Entries from a data source:
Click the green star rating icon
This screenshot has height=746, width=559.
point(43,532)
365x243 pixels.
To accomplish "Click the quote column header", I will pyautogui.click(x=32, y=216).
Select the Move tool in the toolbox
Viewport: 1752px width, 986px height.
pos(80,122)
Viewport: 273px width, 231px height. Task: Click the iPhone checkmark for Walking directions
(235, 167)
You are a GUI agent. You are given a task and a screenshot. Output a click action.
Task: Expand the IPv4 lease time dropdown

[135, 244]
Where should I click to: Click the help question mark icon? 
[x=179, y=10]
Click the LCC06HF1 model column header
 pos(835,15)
...
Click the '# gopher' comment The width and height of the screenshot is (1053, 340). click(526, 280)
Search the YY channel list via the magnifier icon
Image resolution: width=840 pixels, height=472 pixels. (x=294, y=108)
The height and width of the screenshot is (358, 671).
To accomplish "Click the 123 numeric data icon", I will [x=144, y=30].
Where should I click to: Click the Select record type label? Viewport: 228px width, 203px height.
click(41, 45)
---
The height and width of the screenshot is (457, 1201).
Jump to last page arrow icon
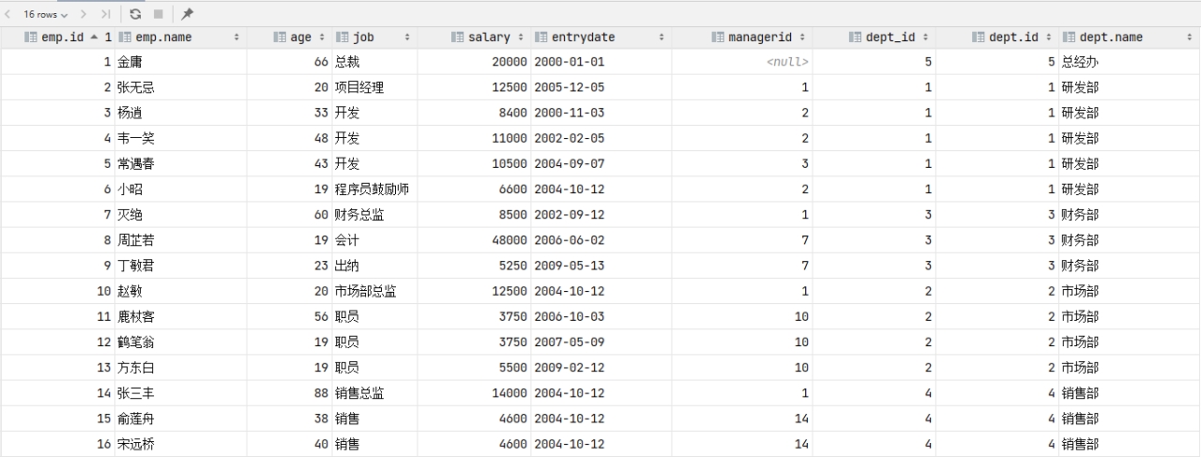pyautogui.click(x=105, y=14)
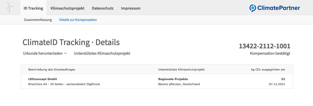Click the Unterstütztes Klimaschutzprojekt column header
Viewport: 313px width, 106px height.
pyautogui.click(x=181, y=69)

Your objective: Output the part of the entries that opens with the line containing "Click the green star rating icon" and closes with the line containing "pos(80,122)" as a Markdown table with the columns Row and Line, one numbered row per line. Omit any blank lines.

Written solution:
| Row | Line |
|---|---|
| 1 | Click the green star rating icon |
| 2 | This screenshot has height=746, width=559. |
| 3 | point(43,532) |
| 4 | 365x243 pixels. |
| 5 | To accomplish "Click the quote column header", I will pyautogui.click(x=32, y=216). |
| 6 | Select the Move tool in the toolbox |
| 7 | Viewport: 1752px width, 986px height. |
| 8 | pos(80,122) |